Von
Eugenie Kusch
18.09.2015 | 18.09.2015, 13:53
Rheda-Wiedenbrück
Kinderkonzert: Jean Guillous "Alice im Orgelland"
Rheda-Wiedenbrück. Da hat sich der 85-jährige Franzose Jean Guillou, ein Star unter den zeitgenössischen Organisten, ebenso Komponist, Pianist und Musikpädagoge, etwas vorgenommen: Am Mittwoch wurde in der St. Clemenskirche sein stark didaktisch geprägtes Orgelwerk "Alice im Orgelland" präsentiert. Ansprechen soll es Erwachsene und Kinder, die Interesse haben, in die unüberschaubare Welt der Pfeifen und Klangmischungen der Orgel einzutauchen.

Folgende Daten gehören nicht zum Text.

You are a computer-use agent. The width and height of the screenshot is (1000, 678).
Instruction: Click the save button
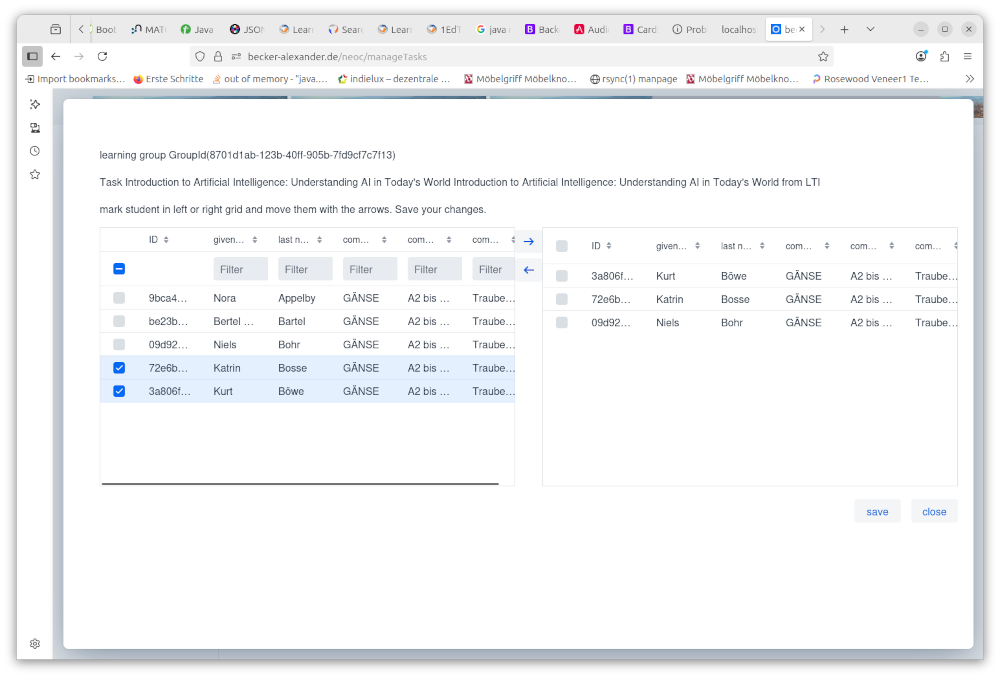tap(877, 511)
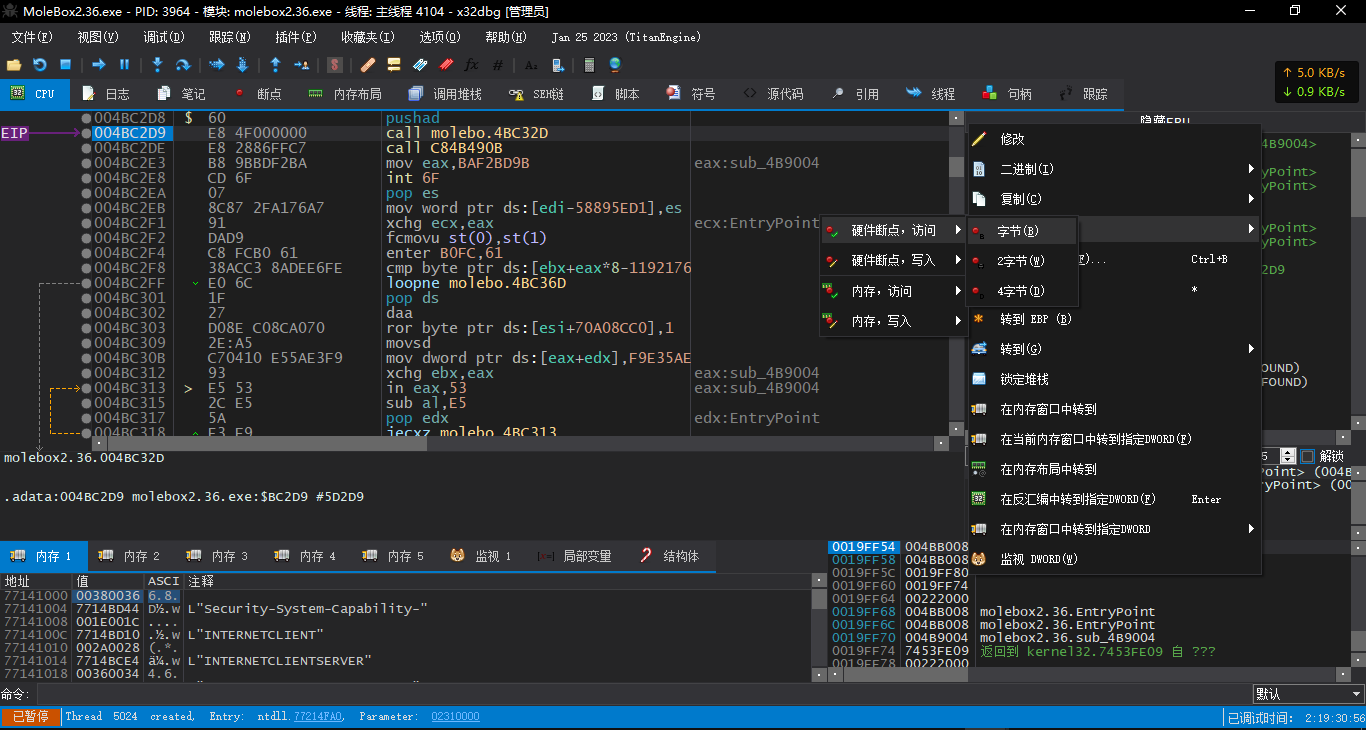The height and width of the screenshot is (730, 1366).
Task: Click inside the 命令 input field
Action: coord(640,694)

Eine glückliche Entscheidung war es, den 35-jährigen belgischen Organisten Étienne Walhain dafür nach Rheda einzuladen, der über zehn Jahre mit Guillou zusammenarbeitete und daher eine mustergültige Interpretation des komplexen Werkes brachte. Die Kinder und ihre Begleiter, die vorher durch Kantor Harald Gokus begrüßt und auf die Orgelbühne geführt wurden, durften meist zum ersten Mal ganz von Nah den Orgelklang erleben und über das makellose Spiel mit Händen und Füßen staunen.
Guillous Musiksprache - ein bewanderter Lehrer wusste es - ist gespickt mit scharfen Dissonanzen, geballten Klangtrauben, rhythmischer Verzwicktheit und wird es alleine nicht schaffen, neue Sympathisanten für die Orgel zu gewinnen. So holte sich Guillou "Alice aus dem Wunderland" zur Hilfe, die schon seit 150 Jahren Kinder bezaubert. "Lewis Carroll hat euch nicht alles erzählt". Mit dem Hut des verrückten Hutmachers auf dem Kopf versicherte Gokus es dem vorwiegend jungen Auditorium und las überzeugend die abenteuerliche Reise der "neuen" Alice vor.
Sie begibt sich diesmal in den Pfeifendschungel und wird nahezu fortwährend von allerhand Orgelklängen begleitet. Es war leider nicht immer möglich, den gar nicht einfachen Text zu verstehen, denn das laute Instrument konkurrierte erfolgreich mit dem gesprochenen Wort. Eine enorme Konzentration war daher angebracht, um die Reise zu den röhrenförmigen, einbeinigen Pfeifengestalten, die zusammen mit den Namen Bourdons, Rankett, Aliquoten, Bombarden, Cymbeln auftraten, voll auszukosten.
Es half auch die schwarze Katze Kitty nicht, wenn dann das mit "Freund Krummhorn" angesprochene Zungenregister, "zitternd und zagend" die Aufmerksamkeit "der Herren Prinzipale" (das Hauptregister der Orgel) erregte. Dafür durften die Kinder nach dem Konzert die Rhedaer Orgellandschaft mit einem bunten Plan voller Pfeifen betreten und anschließend Fragen stellen, auf die Gokus glänzend zu antworten wusste.